Gay girls in Damascus & elsewhere

It’s a wild, weird web out there; as if we didn’t already know.

As of this writing, two very high-profile web celebs, apparently viewed as spokeswomen for their constituency—lesbians—were, um, exposed as being men.

It seems that Gay Girl in Damascus is neither gay, female nor Syrian. He’s a middle-aged American man living in Edinburgh who thought that he’d be somehow more authentic if he gave himself the persona of Armina Araf for blogging purposes. He used the photograph of a friend for his dating site—without her knowledge—to enhance his credibility.

And Paula Brooks, editor of the lesbian news site LezGetReal, is in fact a 58-year-old construction worker retired from the Air Force. He used his wife’s name as nom de blog.

Both Tom MacMaster (AKA Gay Girl in Damascus) and Bill Graber (AKA Paula Brooks) have professed themselves shocked and chagrinned at the consternation that their fabrications have caused. Because they didn’t mean to deceive anyone, really. They just…enhanced their real personalities by creating online personas that were the antithesis of their sad, middle-aged white guy lives.

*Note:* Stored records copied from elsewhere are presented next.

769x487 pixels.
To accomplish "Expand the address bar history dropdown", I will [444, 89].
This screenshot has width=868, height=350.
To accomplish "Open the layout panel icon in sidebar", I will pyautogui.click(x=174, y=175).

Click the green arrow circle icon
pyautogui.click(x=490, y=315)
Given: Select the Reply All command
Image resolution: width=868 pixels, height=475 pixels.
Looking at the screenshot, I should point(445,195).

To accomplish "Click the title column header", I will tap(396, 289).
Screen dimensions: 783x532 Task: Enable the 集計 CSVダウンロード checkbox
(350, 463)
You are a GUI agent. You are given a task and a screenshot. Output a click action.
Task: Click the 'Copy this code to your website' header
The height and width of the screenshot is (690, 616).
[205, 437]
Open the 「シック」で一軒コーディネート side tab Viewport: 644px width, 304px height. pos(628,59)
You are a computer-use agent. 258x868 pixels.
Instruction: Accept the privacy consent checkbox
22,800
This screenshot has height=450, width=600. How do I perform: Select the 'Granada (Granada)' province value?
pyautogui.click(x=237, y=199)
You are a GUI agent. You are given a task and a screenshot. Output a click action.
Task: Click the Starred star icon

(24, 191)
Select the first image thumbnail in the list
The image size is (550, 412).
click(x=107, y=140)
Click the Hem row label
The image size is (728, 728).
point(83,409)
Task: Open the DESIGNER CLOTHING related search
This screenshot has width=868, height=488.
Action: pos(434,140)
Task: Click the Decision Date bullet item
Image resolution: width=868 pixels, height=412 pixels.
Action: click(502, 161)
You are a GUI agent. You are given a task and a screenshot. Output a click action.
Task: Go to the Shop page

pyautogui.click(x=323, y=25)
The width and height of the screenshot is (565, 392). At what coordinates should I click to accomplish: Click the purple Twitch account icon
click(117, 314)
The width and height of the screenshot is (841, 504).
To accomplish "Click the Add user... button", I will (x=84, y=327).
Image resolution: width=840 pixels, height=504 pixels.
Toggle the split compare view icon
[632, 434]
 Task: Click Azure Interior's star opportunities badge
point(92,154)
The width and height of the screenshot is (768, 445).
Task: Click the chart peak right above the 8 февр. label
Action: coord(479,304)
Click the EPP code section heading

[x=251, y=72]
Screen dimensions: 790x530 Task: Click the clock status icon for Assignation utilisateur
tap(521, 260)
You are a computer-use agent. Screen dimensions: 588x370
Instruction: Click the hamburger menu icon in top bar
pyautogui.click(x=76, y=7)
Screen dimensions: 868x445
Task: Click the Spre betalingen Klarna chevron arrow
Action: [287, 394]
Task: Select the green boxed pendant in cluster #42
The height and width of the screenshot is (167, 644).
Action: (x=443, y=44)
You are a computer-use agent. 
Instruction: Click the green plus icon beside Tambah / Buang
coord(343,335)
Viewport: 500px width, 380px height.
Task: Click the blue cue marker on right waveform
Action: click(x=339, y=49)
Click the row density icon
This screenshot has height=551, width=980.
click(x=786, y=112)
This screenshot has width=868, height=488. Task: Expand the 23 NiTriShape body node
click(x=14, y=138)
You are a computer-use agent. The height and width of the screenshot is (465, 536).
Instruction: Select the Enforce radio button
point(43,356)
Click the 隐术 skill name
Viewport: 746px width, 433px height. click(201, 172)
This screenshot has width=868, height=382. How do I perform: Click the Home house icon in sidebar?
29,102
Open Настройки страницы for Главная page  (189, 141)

MacMaster’s hoax has had serious real-life repercussions, as when he let it be known that Armina was taken up in the Assad government’s repressive measures. Real people were risking real harm to themselves attempting to find out what had happened to Armina. MacMaster insists he meant no harm, though, so that’s alright.

Leaving aside the basically pathetic idea of 40- and 50-something men developing elaborate anything-but-me “lives” to present to the world in a format where they’re unlikely to actually, you know, meet anyone—it is, after all, only an extension of claiming the house you have for sale has 1500sf (which would be counting the garage, patio and front porch) or that you’re a 38-year-old stockbroker who keeps in shape by running marathons (when you’re 46, unemployed and can barely waddle to the doughnut shop)—I find it interesting that they have to go to the utter extremes of fakery to support their net-cred. 

Did they think it would be easier to establish bona fides by representing themselves to be experts in lifestyles, issues and geographies completely alien to them, rather than pretending to be chess masters or breeders of thoroughbreds or organic chemists working on genetically engineered radishes? They couldn't just say they collect Bordeaux futures? They had to be experts on the lesbian lifestyle?


No, faking chess mastery, horse sense or agronomy would take some sort of, you know, knowledge. But apparently pretending to be a person of a different gender, with a different sexual orientation, in a different continent--well, anyone can do that convincingly. 

They’re astonished that their deceit blew up on them. I’m astonished that they thought completely fabrication was their only road to authenticity.

Well, as Jean Giraudoux said: Sincerity is everything; once you can fake that, you’ve got it made.